---------- DOCUMENT PASSAGE
Prendergast v. Graverman

Citation147 S.W. 1094
PartiesPRENDERGAST v. GRAVERMAN.
Decision Date04 June 1912
CourtCourt of Appeal of Missouri (US)

Appeal from Circuit Court, St. Louis County; G. A. Wurdeman, Judge.

Action by Mary Prendergast against Charles Graverman. From a judgment for plaintiff, defendant appeals. Affirmed.

Wm. F. Broadhead, of Clayton, for appellant. R. H. Stevens, for respondent.

REYNOLDS, P. J.

This is an action for unlawful detainer of nine and a fraction acres of land in St. Louis county, the action brought under section 3321, R. S. 1899, now section 7657, R. S. 1909. The cause was tried before the court, a jury having been waived, and at the conclusion of the testimony defendant asked four declarations of law. First, that for plaintiff to recover in this action, she must show that she was in the actual, peaceable, visible, open and exclusive possession of the land described in the complaint at the time of the alleged unlawful entry by defendant and that defendant then unlawfully entered upon and disseized her of the land. Second, that the possession necessary to be shown by plaintiff is a real, exclusive, visible, actual, bona fide possession and not a mere scrambling possession taken for the purpose of compelling the opposing party to institute a suit to determine the title or right to possession of the land in dispute and unless the court is satisfied from the evidence that plaintiff was in the real, exclusive, visible, actual and bona fide possession of the land at the time of the alleged unlawful entry complained of, then the finding and judgment must be in favor of defendant. Third, that if the court sitting as a jury found from the evidence that at the time of the alleged unlawful entry on the land described in the complaint, one John Brennan, as a tenant of plaintiff, was in possession of the land, she cannot recover. Before offering these declarations of law defendant asked for a declaration that under the pleadings and evidence plaintiff could not recover and the finding and judgment must be in favor of defendant. The court refused this, defendant duly saving exception. Plaintiff asked no declarations of law and none were given by the court of its own motion.
--------------------
---------- SUPPLIED DATA
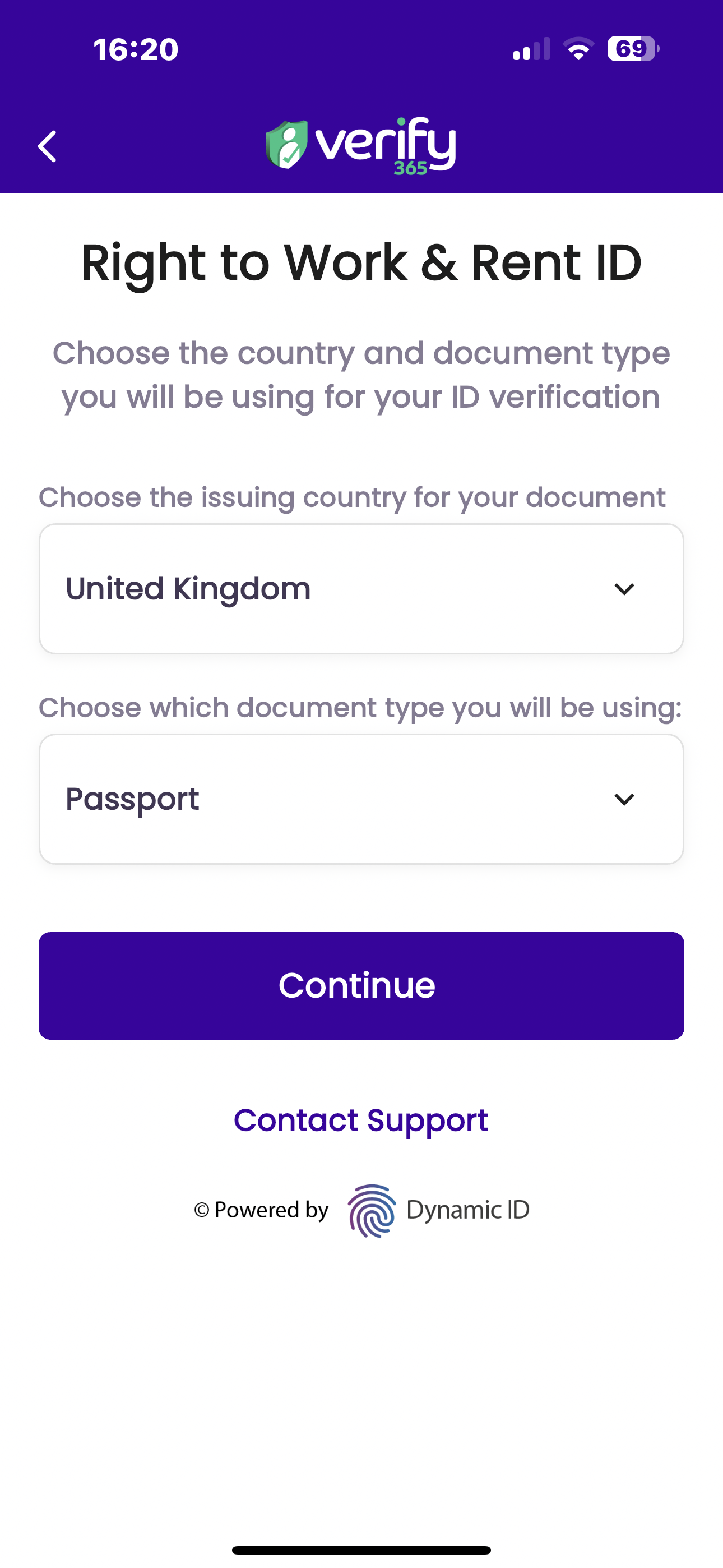Open the document type dropdown
This screenshot has height=1568, width=723.
click(362, 799)
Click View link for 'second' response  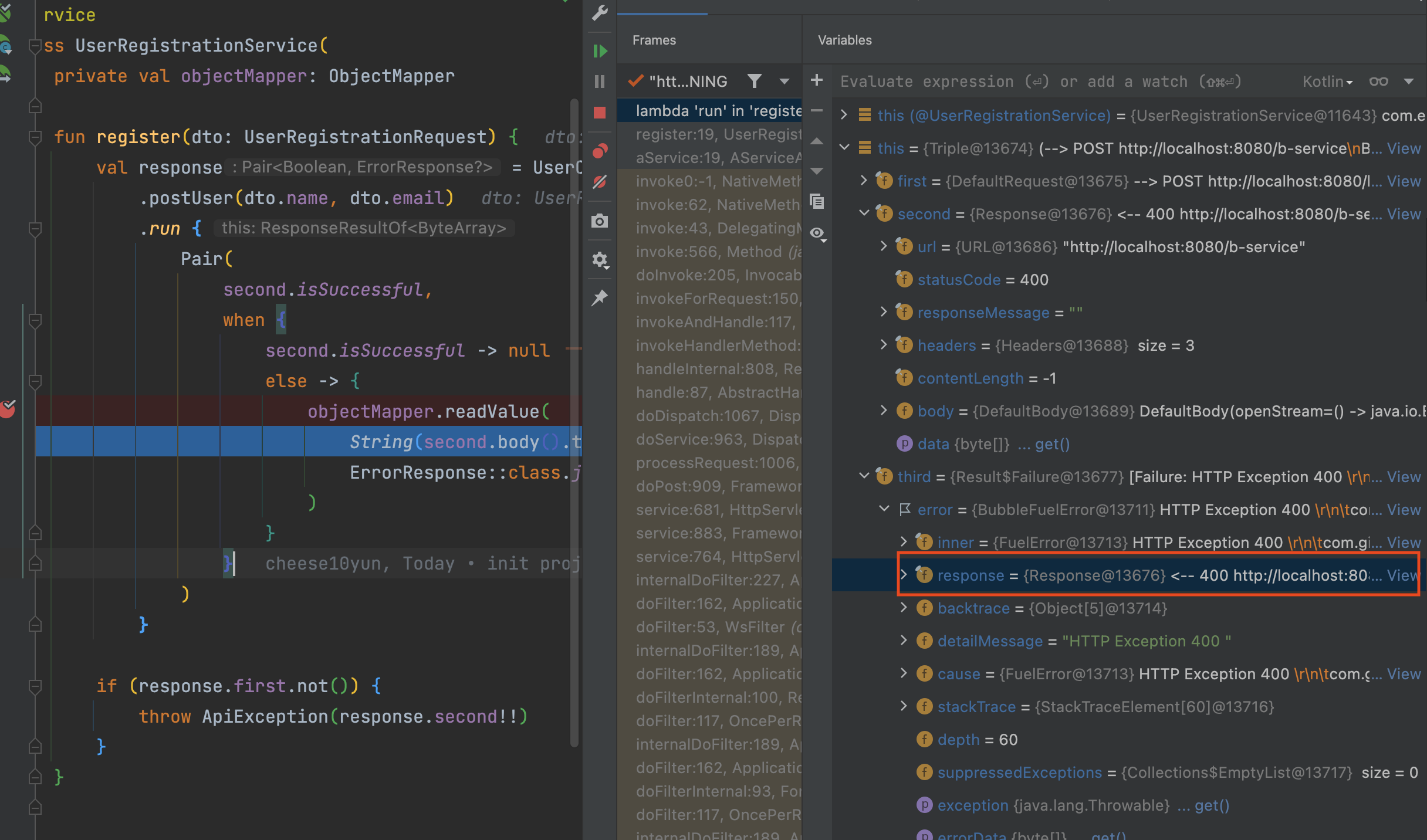(x=1404, y=214)
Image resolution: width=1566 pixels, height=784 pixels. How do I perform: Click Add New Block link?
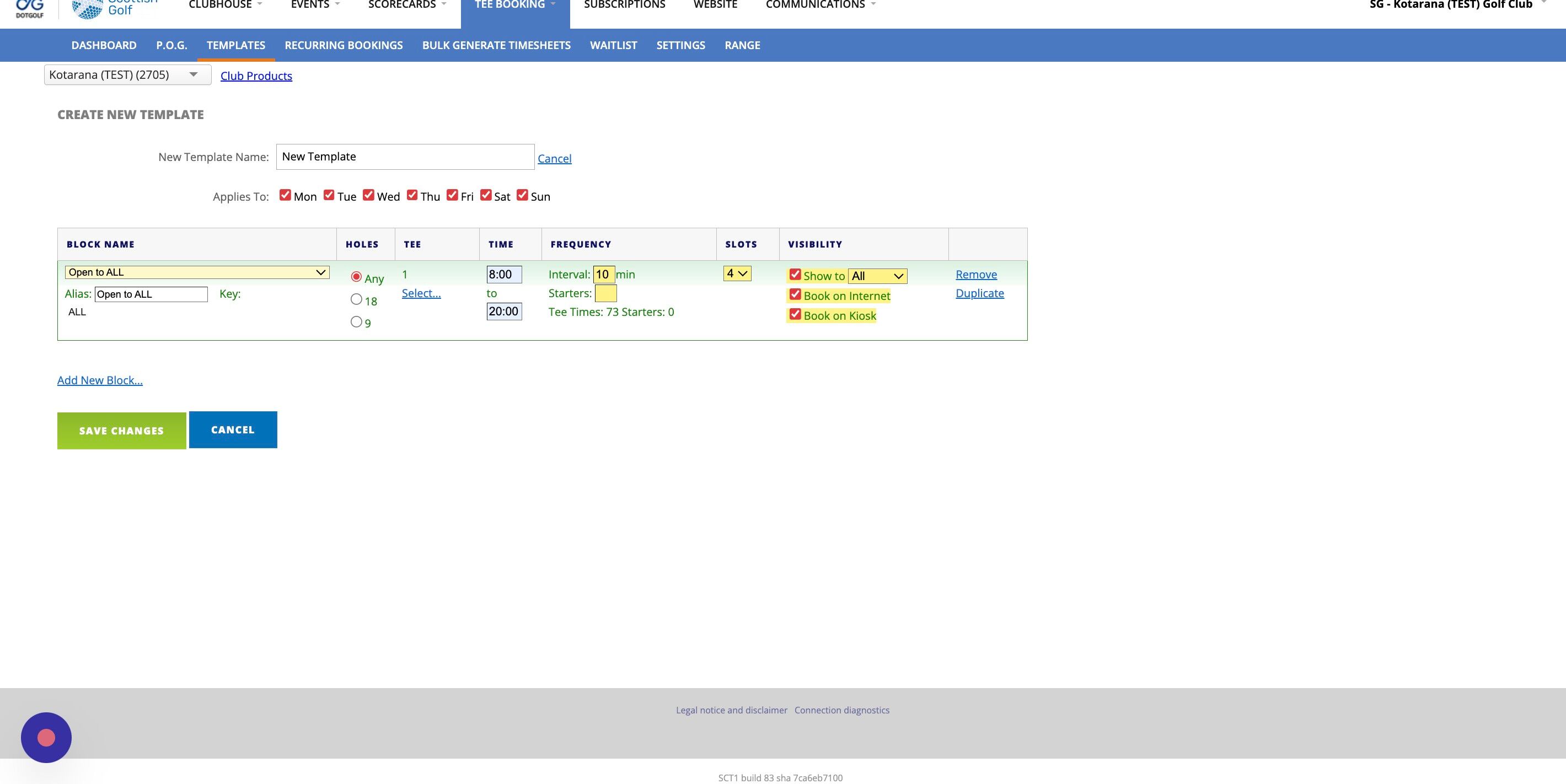[x=100, y=380]
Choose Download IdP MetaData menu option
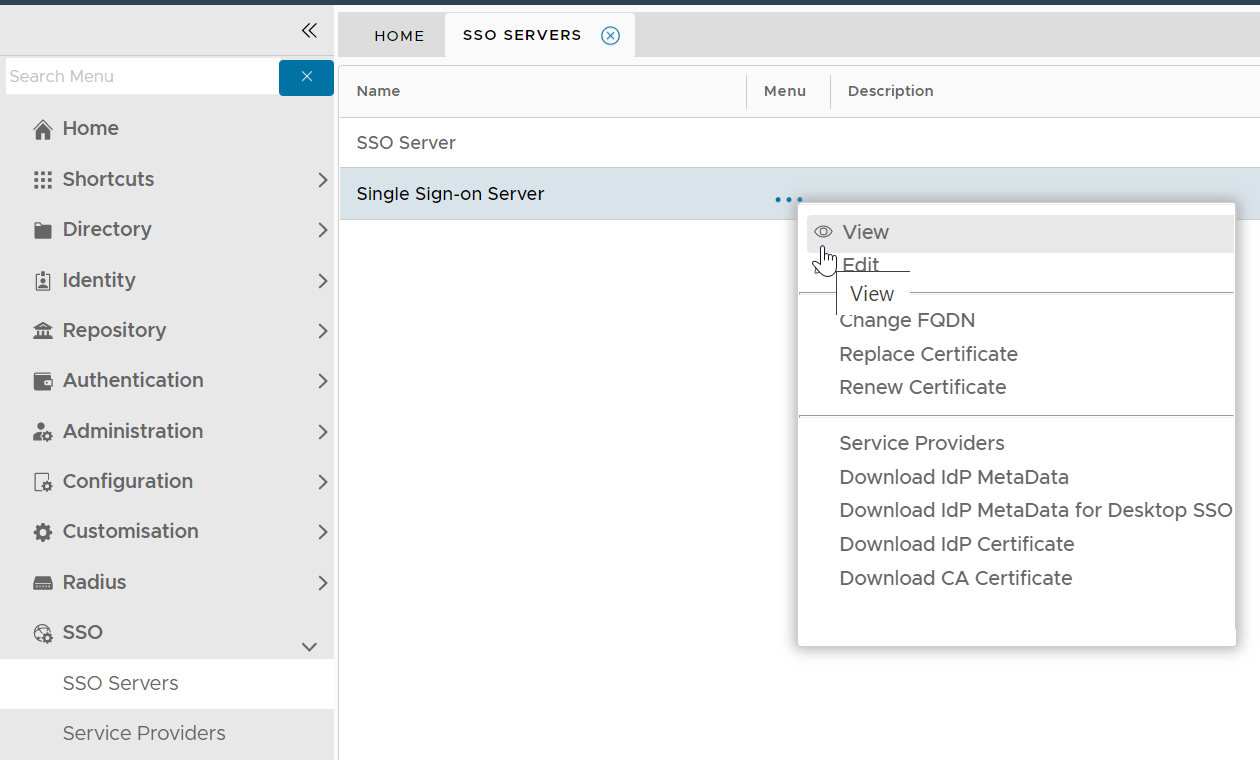1260x760 pixels. (953, 477)
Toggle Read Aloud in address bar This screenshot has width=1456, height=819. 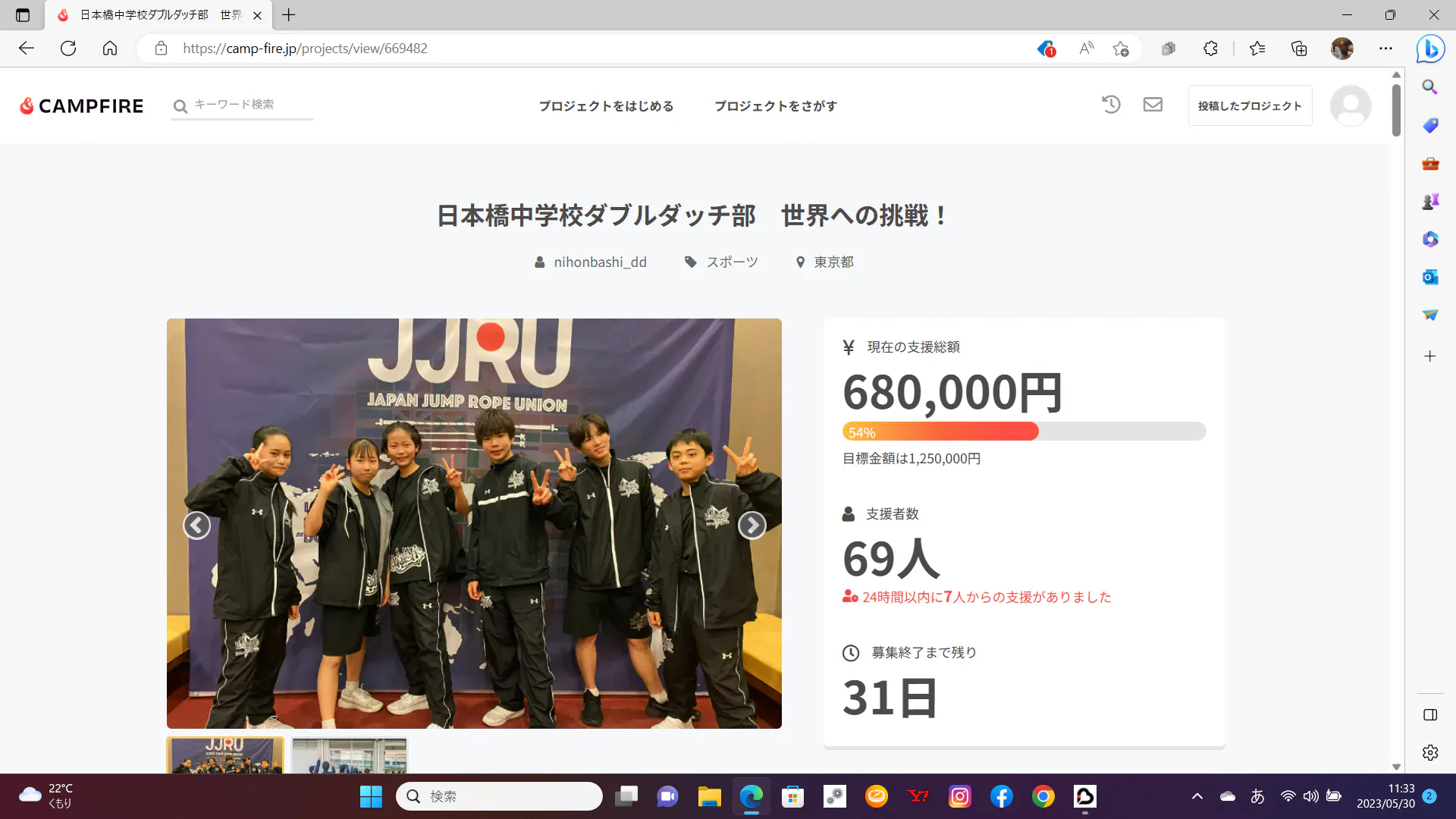[x=1086, y=49]
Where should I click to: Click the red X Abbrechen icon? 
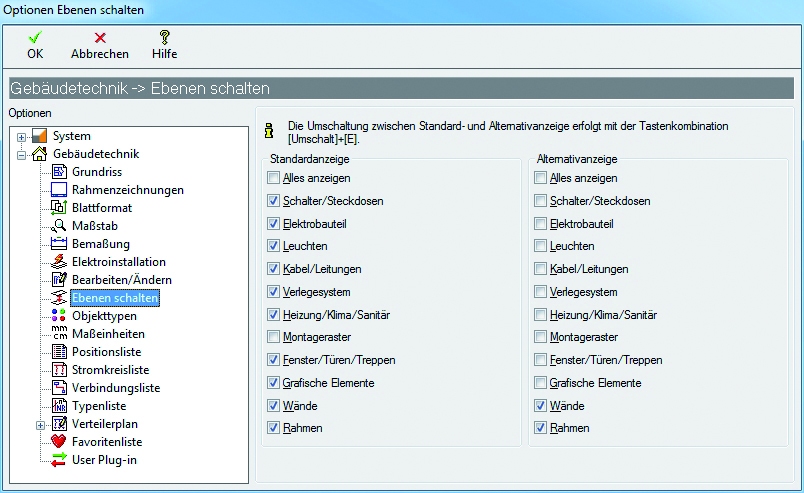click(x=100, y=36)
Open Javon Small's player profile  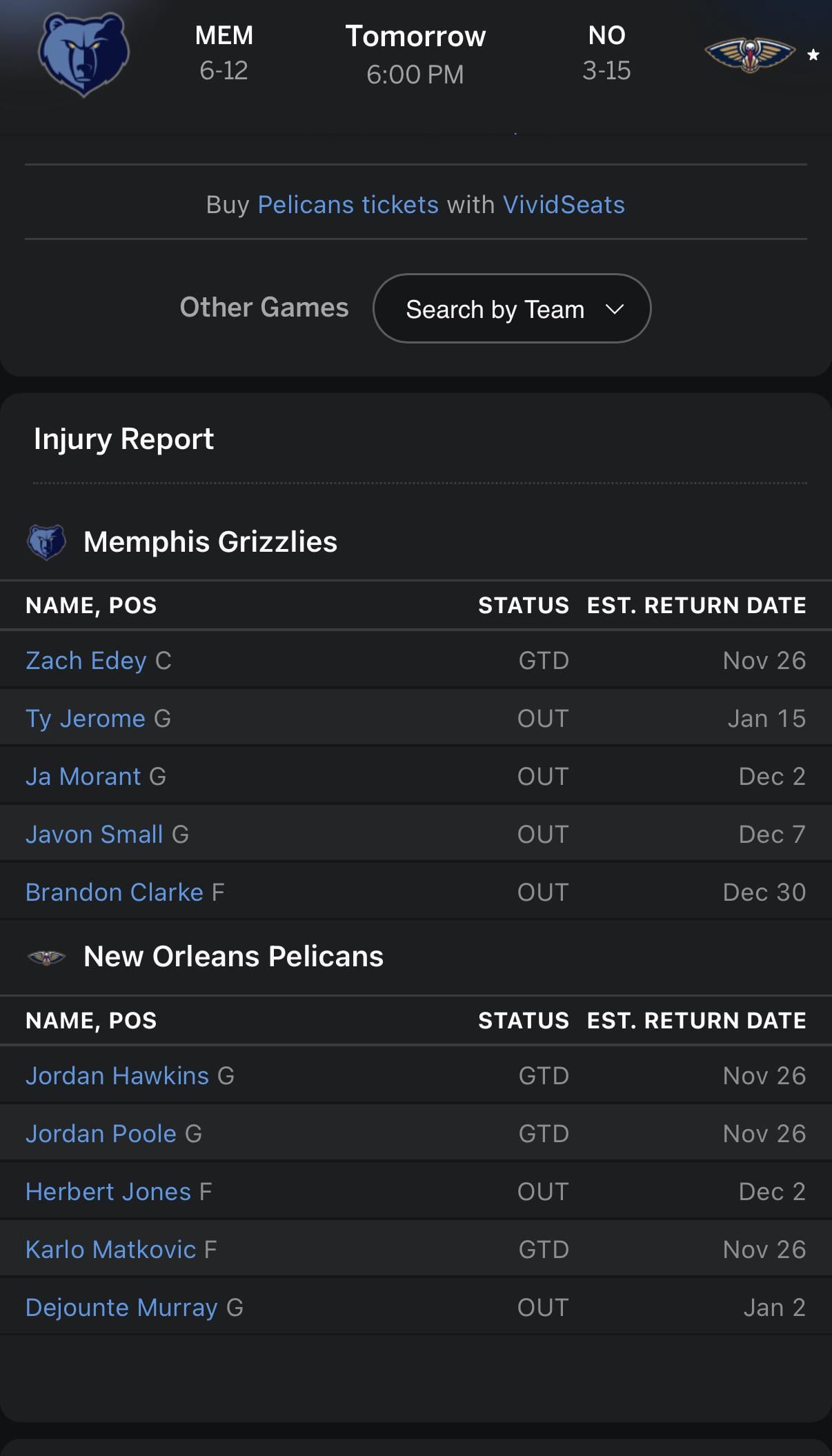pos(94,835)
--------------------
WHAT YOU SHOULD DO
According to the Prendergast v. Graverman opinion, why did the court, rather than a jury, hear the case? Answer in one to three sentences. The records aren't needed for this.

RESULT OF THIS EXERCISE
The case was tried before the court because a jury had been waived.